PROBLEM DESCRIPTION: Copy the rows below verbatim, beginning at the line that contains "Identify the location" and ending with the last row, both included. Leave the pictures out.

TASK INPUTS:
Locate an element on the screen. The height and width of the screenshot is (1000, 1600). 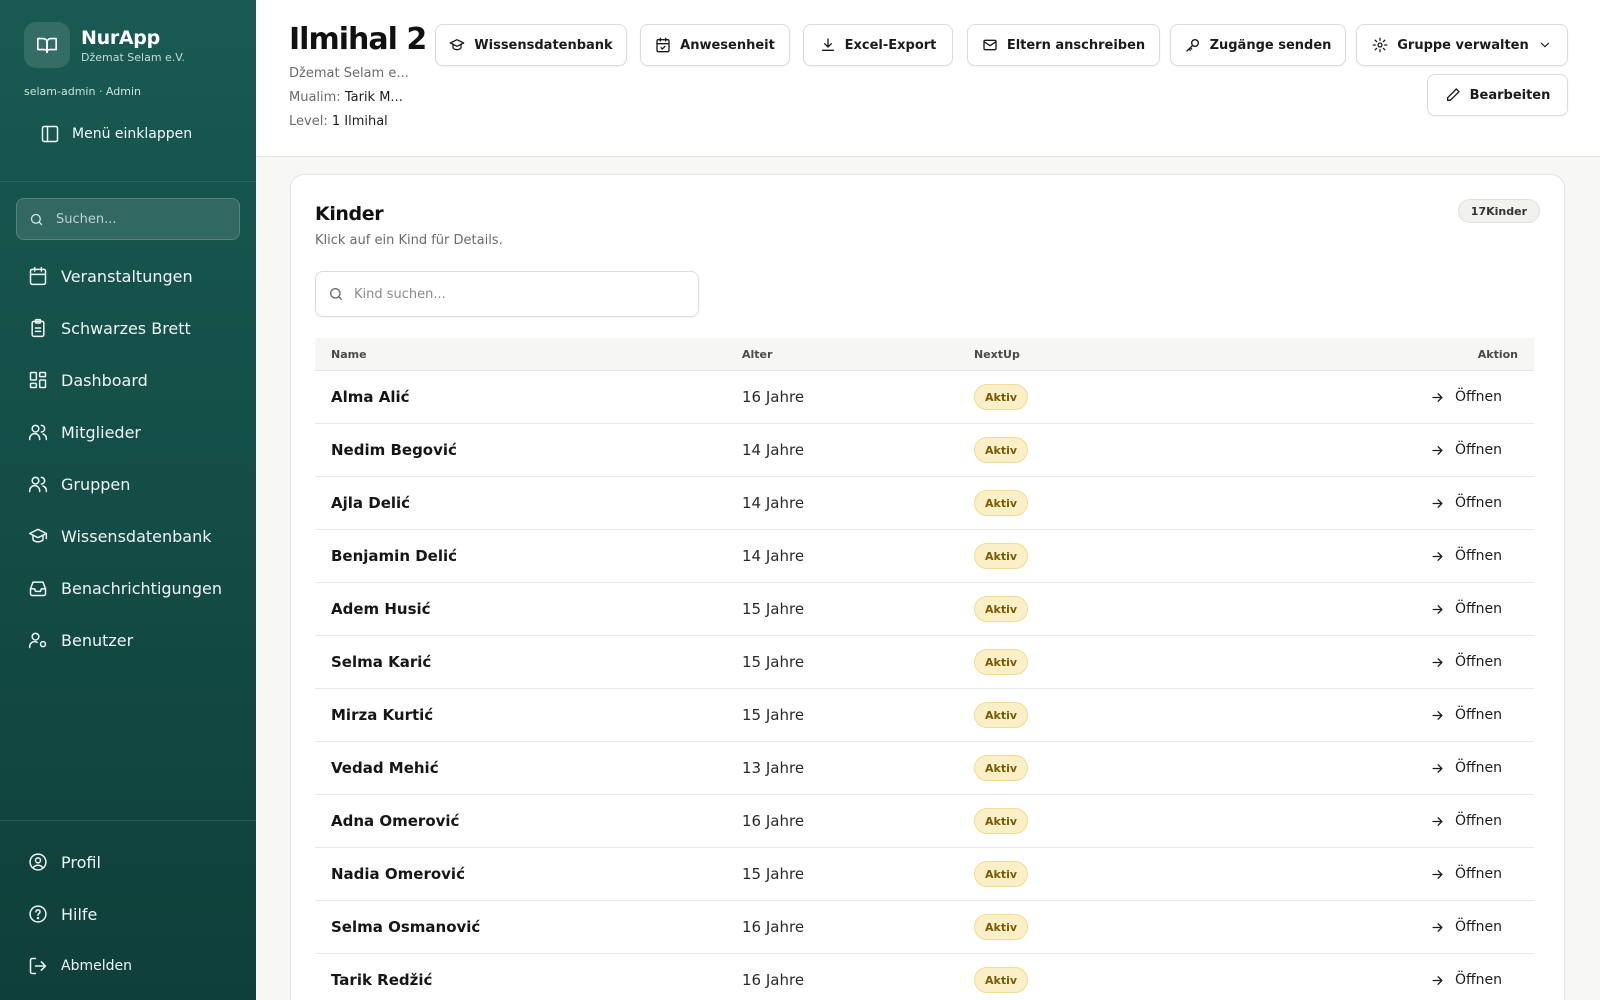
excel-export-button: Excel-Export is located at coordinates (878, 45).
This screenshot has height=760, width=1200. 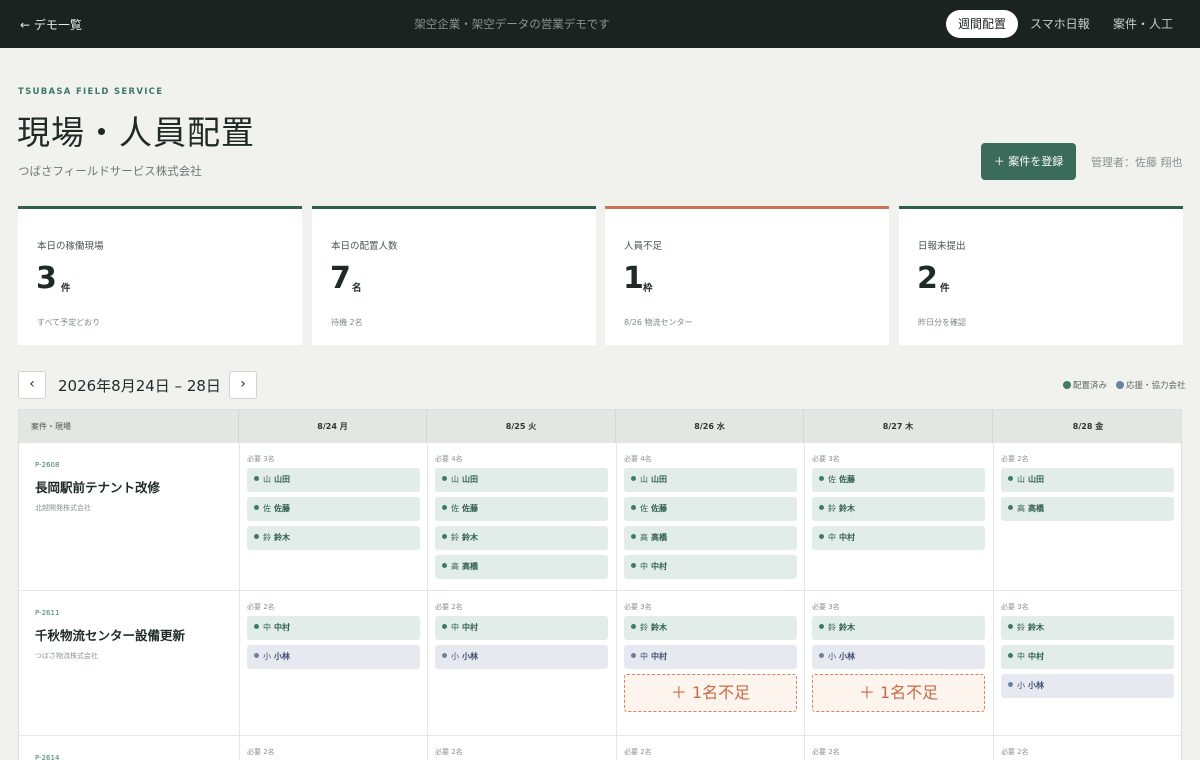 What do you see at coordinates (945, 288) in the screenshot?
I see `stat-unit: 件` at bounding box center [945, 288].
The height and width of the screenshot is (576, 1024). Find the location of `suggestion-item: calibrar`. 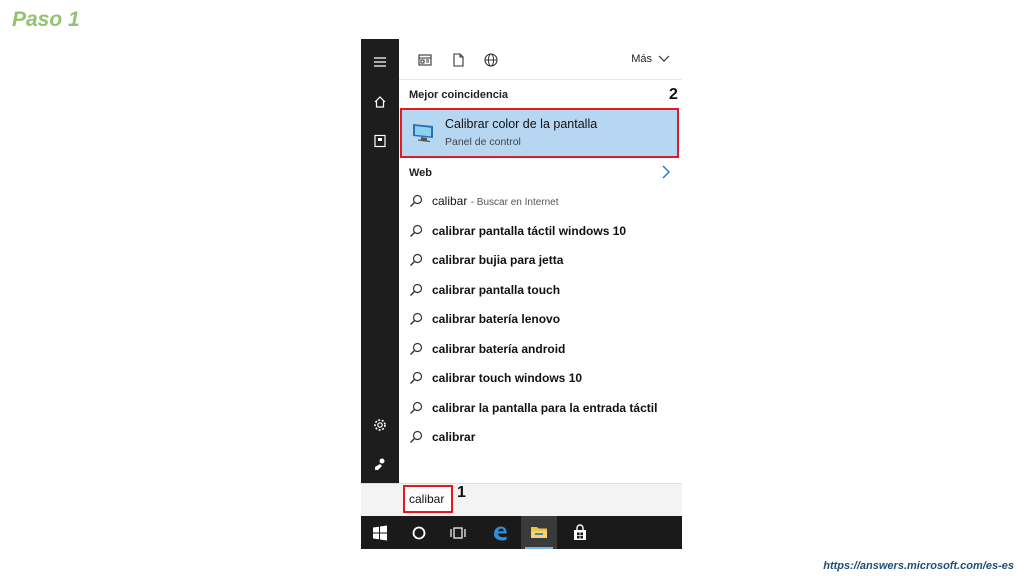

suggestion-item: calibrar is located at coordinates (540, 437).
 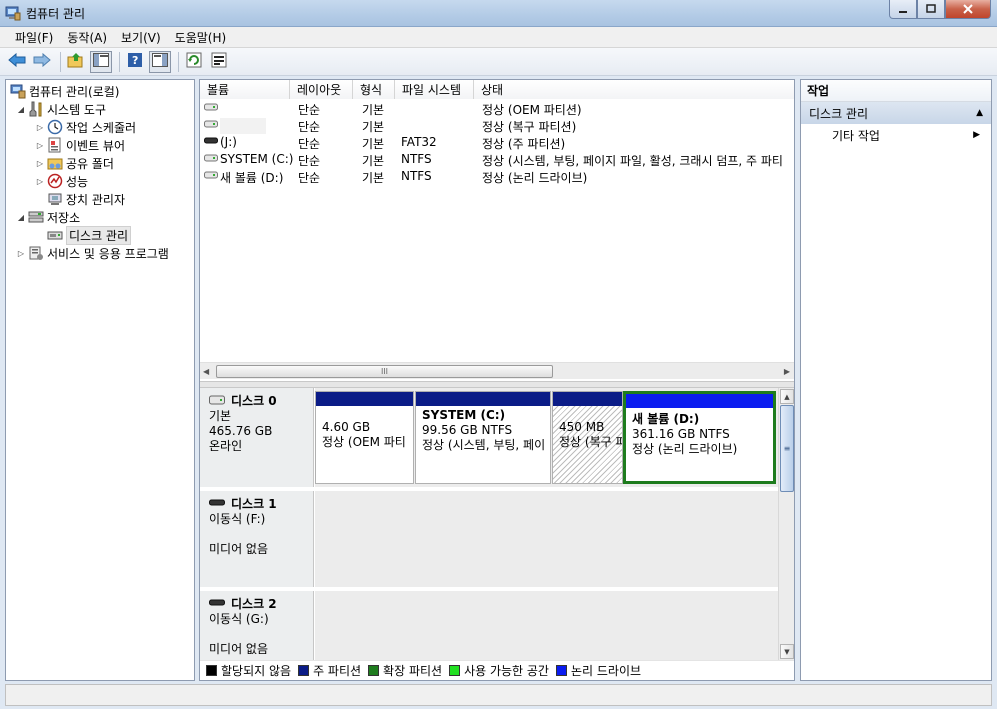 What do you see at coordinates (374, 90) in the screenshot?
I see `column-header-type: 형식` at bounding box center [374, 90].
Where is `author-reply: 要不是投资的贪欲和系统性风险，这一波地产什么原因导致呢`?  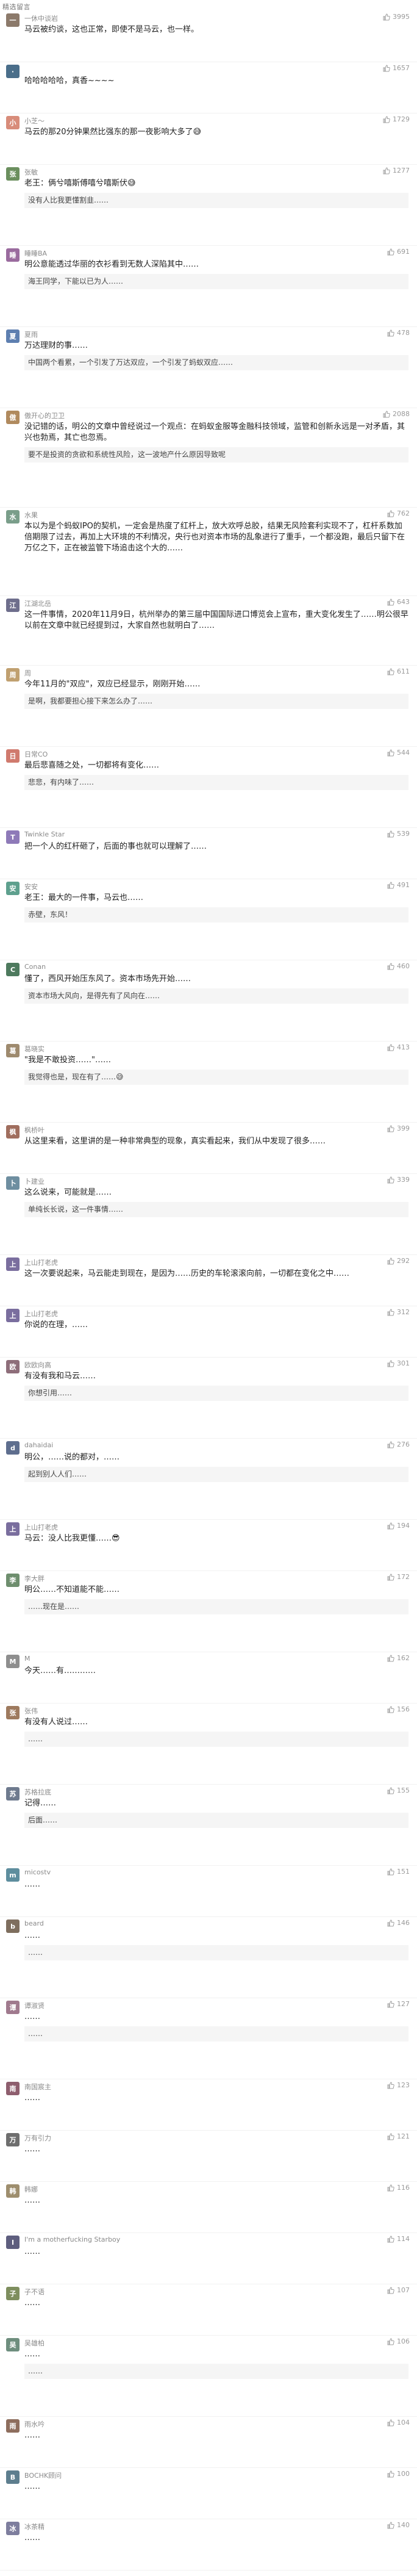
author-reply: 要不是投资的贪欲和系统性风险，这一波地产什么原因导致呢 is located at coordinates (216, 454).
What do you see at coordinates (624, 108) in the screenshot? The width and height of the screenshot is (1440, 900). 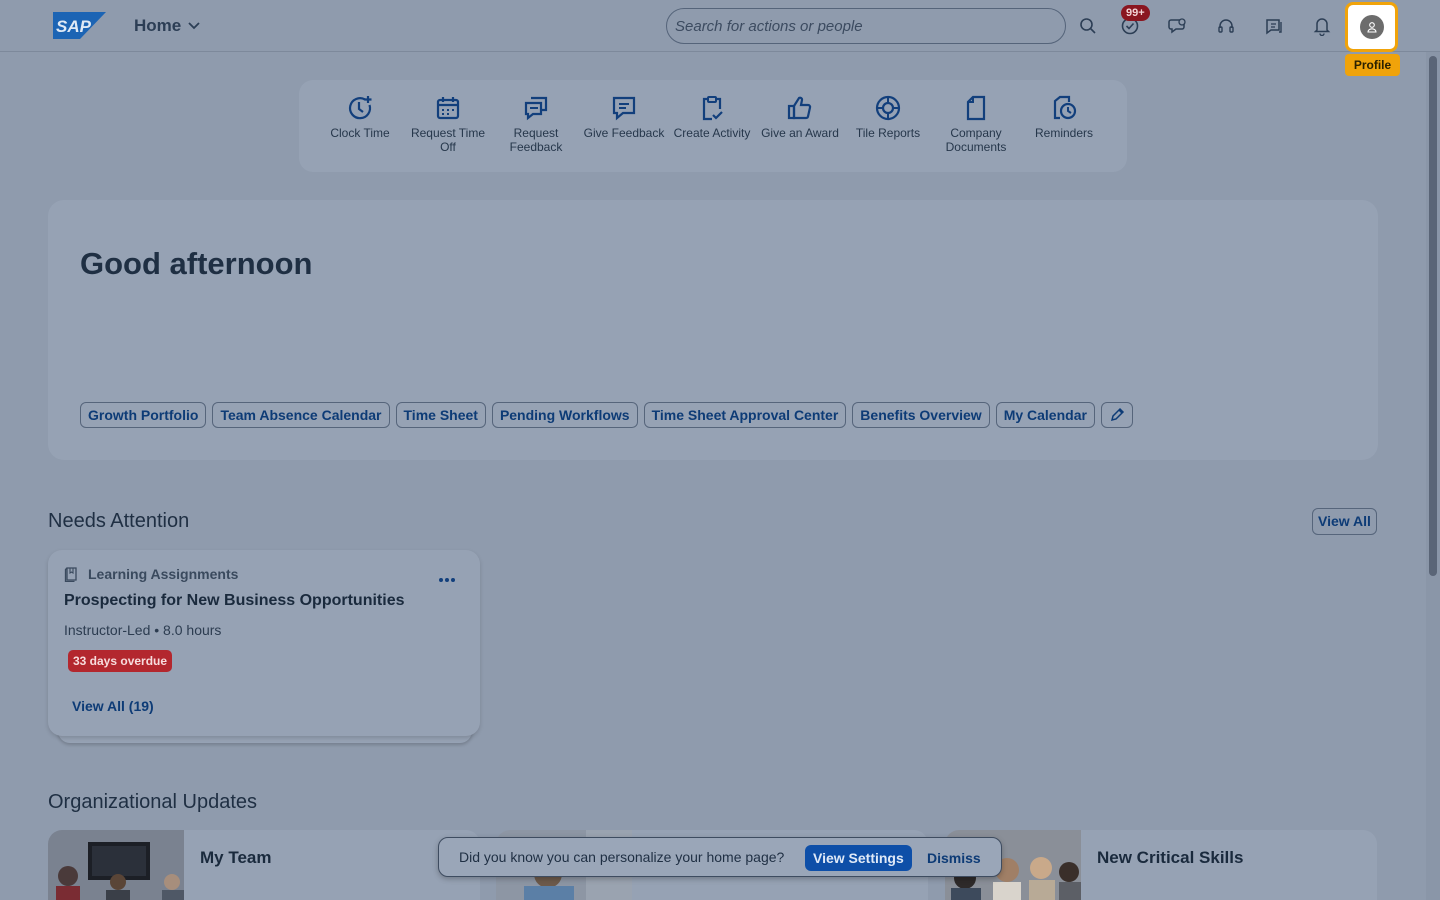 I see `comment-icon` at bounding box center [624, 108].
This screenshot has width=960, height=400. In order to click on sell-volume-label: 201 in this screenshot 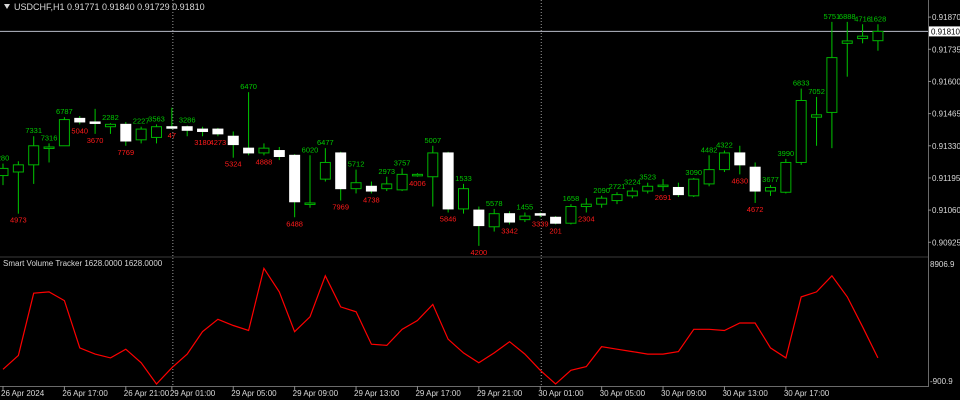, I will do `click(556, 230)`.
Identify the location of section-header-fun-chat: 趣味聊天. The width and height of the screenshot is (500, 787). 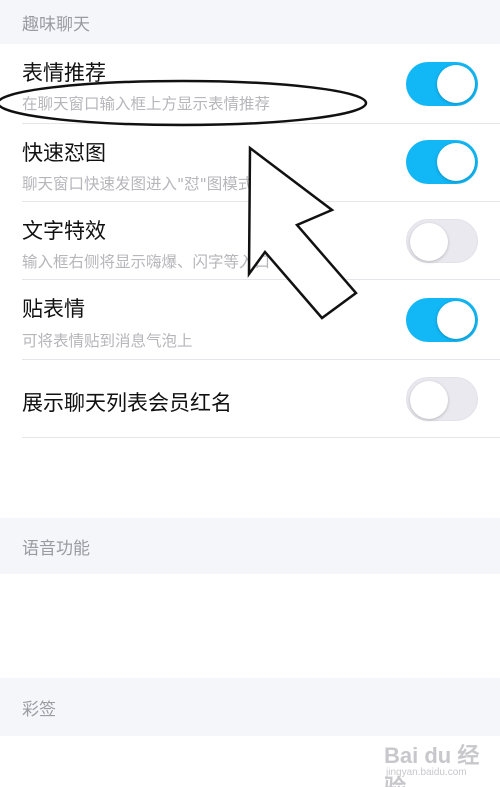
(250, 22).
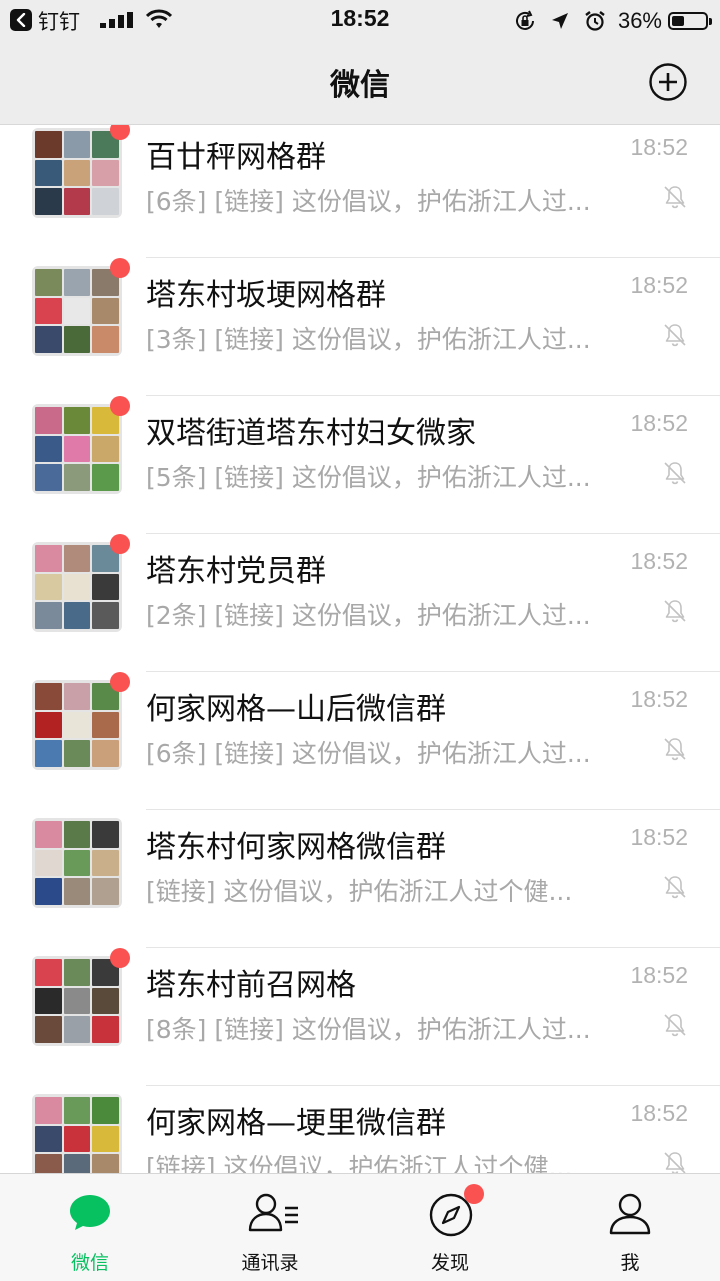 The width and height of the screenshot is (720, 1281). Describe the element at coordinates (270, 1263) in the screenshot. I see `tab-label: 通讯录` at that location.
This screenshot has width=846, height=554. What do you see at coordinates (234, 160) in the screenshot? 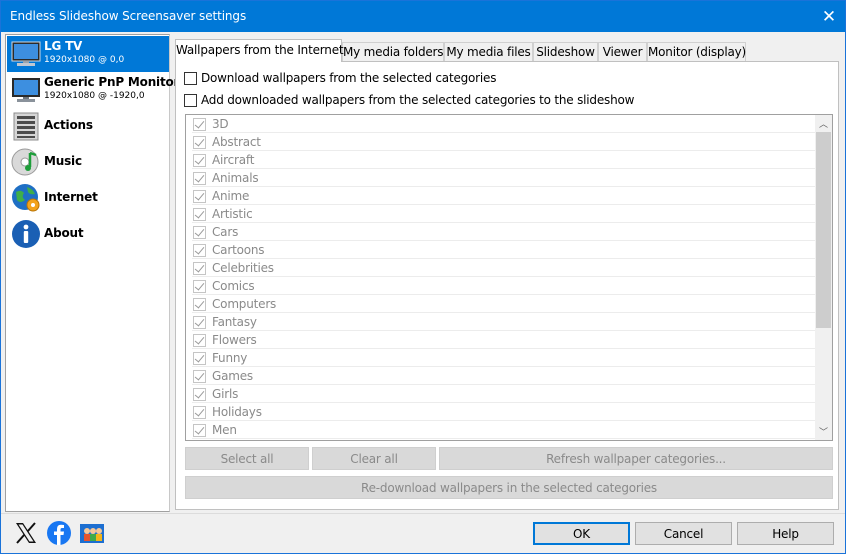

EXPECTED OUTPUT:
Identify the location of section-header-fun-chat: 趣味聊天. The width and height of the screenshot is (500, 787). 
(250, 22).
 The width and height of the screenshot is (720, 1281). Describe the element at coordinates (270, 1263) in the screenshot. I see `tab-label: 通讯录` at that location.
This screenshot has width=846, height=554. What do you see at coordinates (234, 160) in the screenshot? 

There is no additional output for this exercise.